According to Brandt et al. (2017), "little quantitative information is available about the state, rate and drivers of change in the cover of woody vegetation at the scale of the African continent." And so it was that this team of nine researchers set out to fill this data void.

To accomplish their objective, Brandt et al. used "a new passive microwave Earth observation (EO) data set (vegetation optical depth, VOD) that captures continuous changes in the coverage of canopies of all woody phanerophytes, regardless of size, in both drylands and humid areas," to calculate changes in annual woody cover in Africa (from 20°N to 30°S) over the period 1992-2011, as well as the causes of those changes.

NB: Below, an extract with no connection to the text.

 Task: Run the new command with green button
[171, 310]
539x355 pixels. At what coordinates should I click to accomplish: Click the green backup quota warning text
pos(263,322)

As shown in the figure below (Panel A), the change in woody cover was predominately positive (36 percent of the land area experienced an increase while 11 percent showed a decrease, with an overall area increase of 2.1% over the two-decade period of analysis). With respect to the factors responsible for these changes, Brandt et al. report that "agricultural expansion, urbanization and wood fuel harvest were the main causes [of] decrease," whereas the aerial fertilization effect of the air's increasing atmospheric CO2 concentration and changes in precipitation were largely responsible for driving the areas of increase (see Figure 1, Panel B).

The above findings correspond well with reports from elsewhere in Africa and all across the globe that demonstrate rising CO2 concentrations are enhancing the vegetative productivity of the biosphere and causing a great greening of the planet (see the many examples archived in our Subject Index under the heading Greening of the Earth on this page), except for those locations where human land use and land cover changes dominate.


Figure 1. Panel A: Percent absolute change in woody cover estimated from satellite observations for the period 1992-2011. Panel B: The total trends of woody biomass in sub-Saharan Africa, from north to south, along with the estimated contribution to this trend from the relative effects of CO2, precipitation, radiation, and temperature. Source: Brandt et al. (2017, supplementary information).